By Benjamin A. Commey 

Accra, Aug 21, GNA — Ghana’s HIV and AIDS Ambassador, Reverend John Kworshie Azumah, has urged government to resume intensive public education about the virus to stem the current rate of infection. 

Ghana has seen an upsurge in infections in recent years, especially among the younger population. 

Data from the Ghana AIDS Commission indicates that a total of 18,928 new infections of the virus were recorded in the country in 2020. 

In all, 5,211 of these infections were reported in young people between the ages of 15 to 24, representing 28 per cent of the total infections recorded that year. 

Also, as at the end of 2020, some 346,120 people were living with HIV in the country, with a prevalence rate of 1.6 per cent. 
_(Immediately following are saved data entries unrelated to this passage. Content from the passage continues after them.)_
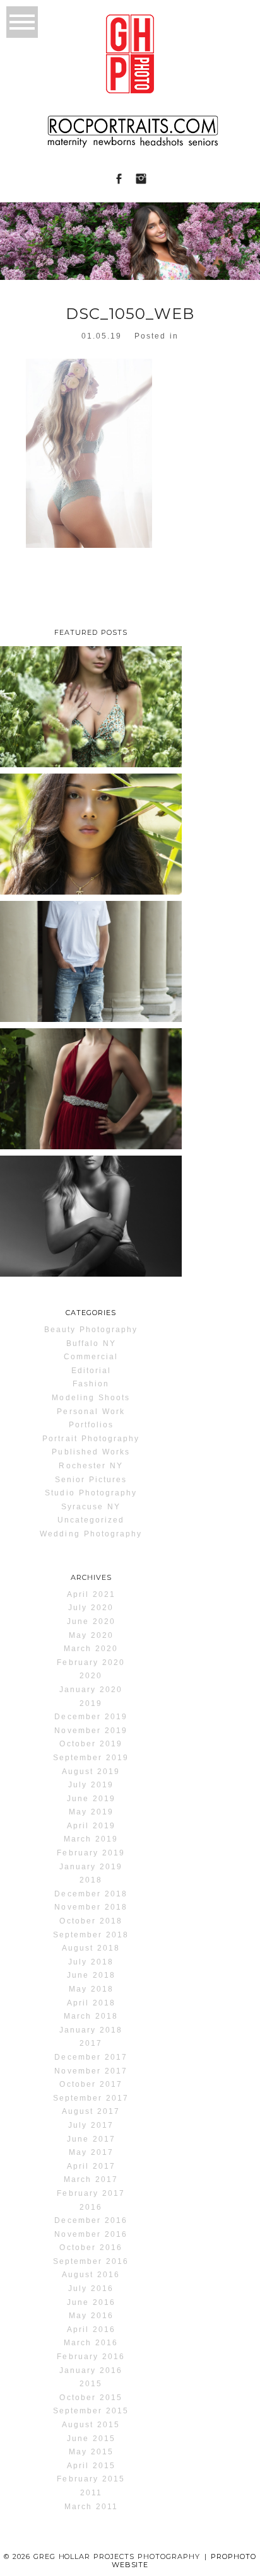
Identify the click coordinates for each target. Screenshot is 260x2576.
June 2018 (91, 1975)
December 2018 (90, 1893)
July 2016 (91, 2288)
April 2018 (91, 2003)
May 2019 (91, 1811)
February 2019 (90, 1852)
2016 (91, 2207)
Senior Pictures (91, 1479)
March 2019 (91, 1839)
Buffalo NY (91, 1343)
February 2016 (90, 2356)
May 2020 (91, 1635)
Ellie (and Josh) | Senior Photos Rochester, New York (90, 1084)
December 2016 (90, 2220)
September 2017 (91, 2098)
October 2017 (90, 2084)
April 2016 (91, 2329)
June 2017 (91, 2139)
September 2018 (91, 1934)
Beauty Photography (91, 1329)
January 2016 (90, 2370)
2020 (91, 1675)
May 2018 (91, 1989)
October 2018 (90, 1921)
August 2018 (91, 1948)
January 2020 (90, 1689)
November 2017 (90, 2071)
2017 (91, 2043)
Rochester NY (90, 1465)
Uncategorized (91, 1520)
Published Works (91, 1452)
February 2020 (90, 1662)
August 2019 (91, 1771)
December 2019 (90, 1716)
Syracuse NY (91, 1506)
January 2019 (90, 1866)
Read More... (36, 762)
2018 (91, 1880)
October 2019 (90, 1743)
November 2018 (90, 1907)
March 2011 (91, 2506)
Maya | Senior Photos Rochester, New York (89, 1211)
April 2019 (91, 1825)
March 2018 (91, 2016)
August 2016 (91, 2274)
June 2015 (91, 2438)
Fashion (91, 1383)
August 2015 (91, 2424)
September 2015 (91, 2410)
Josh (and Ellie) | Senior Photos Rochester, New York (90, 956)
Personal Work (90, 1411)
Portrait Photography (90, 1438)
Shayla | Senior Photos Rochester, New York (89, 829)
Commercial (91, 1356)
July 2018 (91, 1962)
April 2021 (91, 1594)
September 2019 (91, 1757)
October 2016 (90, 2247)
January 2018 (90, 2030)
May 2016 (91, 2315)
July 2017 (91, 2125)
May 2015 (91, 2451)
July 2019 (91, 1784)
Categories (91, 1312)
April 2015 (91, 2465)
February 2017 (90, 2193)
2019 (91, 1703)
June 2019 (91, 1798)
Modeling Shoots (91, 1397)
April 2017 (91, 2166)
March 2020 (91, 1648)
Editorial (91, 1370)
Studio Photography (91, 1492)
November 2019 (90, 1730)
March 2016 (91, 2342)
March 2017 (91, 2179)
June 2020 (91, 1621)
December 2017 (90, 2057)
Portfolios (91, 1424)
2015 (91, 2383)
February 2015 (90, 2478)
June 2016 (91, 2302)
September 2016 (91, 2261)
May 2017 (91, 2152)
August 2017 (91, 2111)
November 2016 (90, 2234)
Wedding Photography (91, 1533)
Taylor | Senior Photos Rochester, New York (89, 702)
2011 (91, 2492)
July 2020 (91, 1607)
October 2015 (90, 2397)
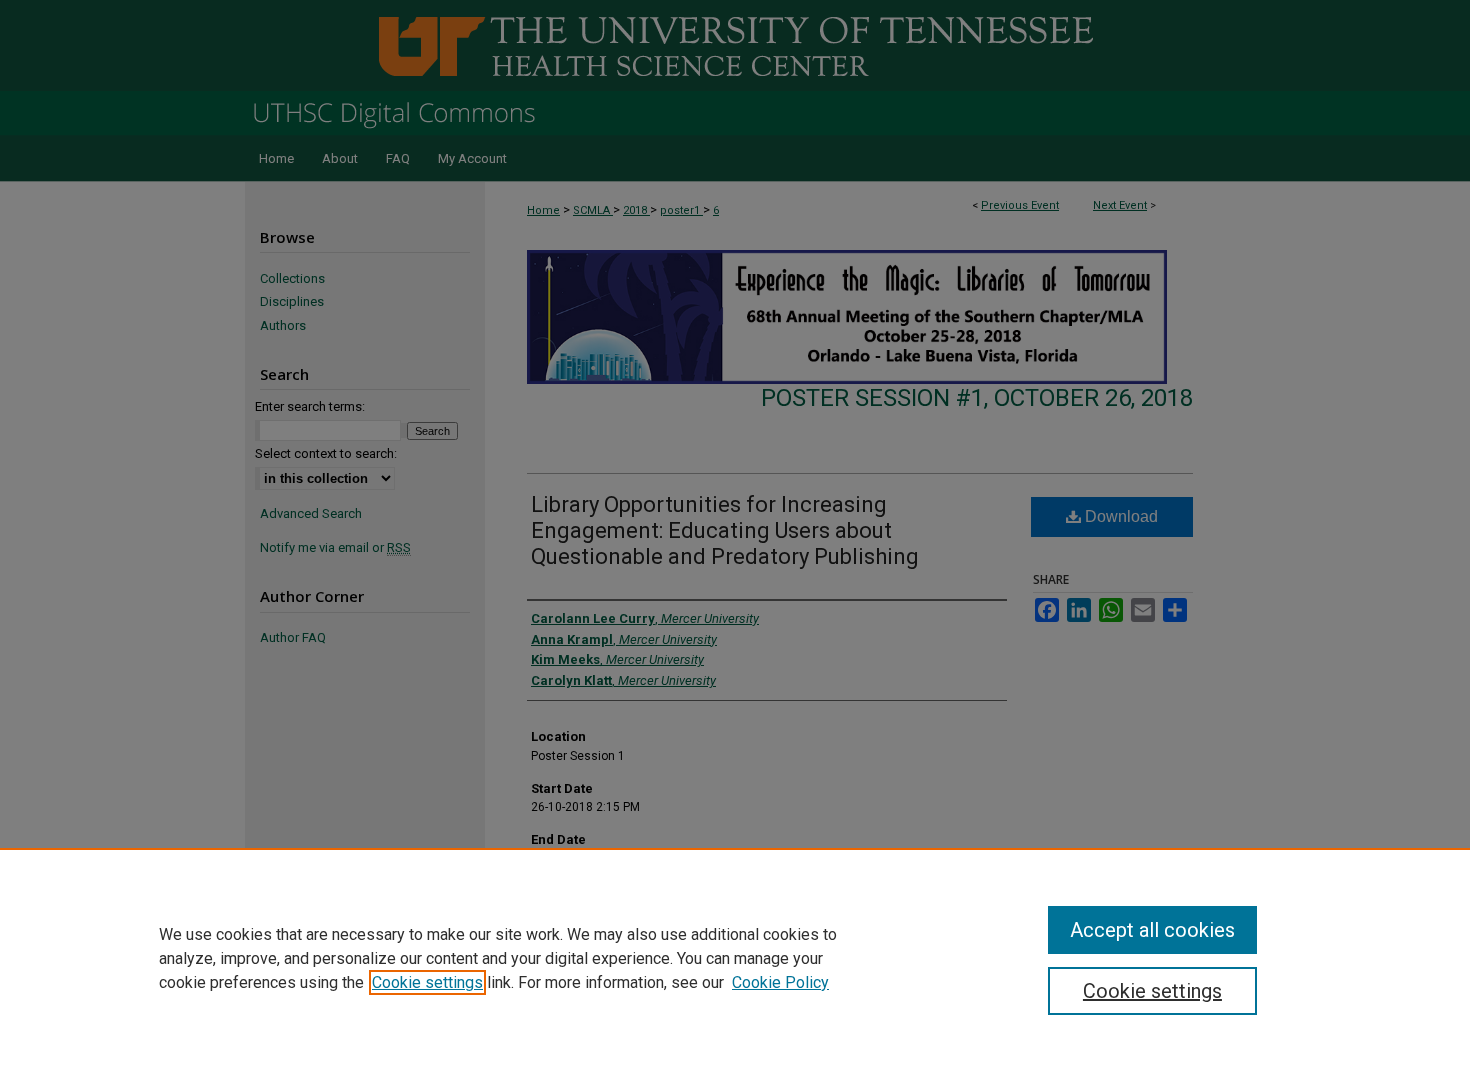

Speaking in an interview with the Ghana News Agency (GNA), on the sidelines of a capacity building workshop for some religious leaders, in Accra, Rev Azumah said immediate and more drastic steps must be taken to reverse the current trend. 

He said it was regrettable that the Ghana AIDS Commission and the government had failed to allocate resources to sustain public education about the virus. 

“We are having more HIV cases in the country and if you see the Ghana Health Service data, it shows that more people are getting infected and that is a very big worry as a country,” he noted.  

He added that: “But why is the education so low? We put it at the doorstep of government because in the past, we saw government being proactive, putting resources together to educate the population and that brought the virus down. Unfortunately, we don’t see some of those things again.” 

The HIV/AIDS ambassador warned that more infections would be recorded by the end of this year if nothing drastic was done to curb the situation. 

The workshop, orgainsed by International Network of Religious Leaders Living with or personally affected by HIV and AIDS (INERELA+ Ghana), sought to empower the religious leaders to use their power in society to help reduce stigmatisation against affected person, if not eradicate it entirely. 

Discussions at the workshop centered on stigmatisation in the religious setting, sexual gender-based violence and mental healthcare for survivors. 

It was funded by the United Nations Women Trust Fund. 

Rev. Azumah urged religious leaders to help put an end to the persistent stigmatisation against persons living with the virus as that hampered efforts at eradicating the disease. 

Rev. Azumah who has lived with the virus for more than two decades advised the public to accept and use the antiretroviral drugs when declared HIV positive, to extend their lifespan. 

Mrs Paulina Essel, a Licensed Counsellor, entreated the religious leaders to be extremely careful about the kind of counselling they offered their members. 

She explained that, as leaders, they wielded a lot of influence whose advice could either positively or negatively affect people. 

Mrs Mercy Acquah-Hayford, the National Coordinator for INERELA+ Ghana, urged the public especially the youth to be self-cautious, abstain from premarital sex or use the condom if the need arose to protect them against the virus. 

She also appealed to the government to establish more shelters to house survivors of stigmatisation.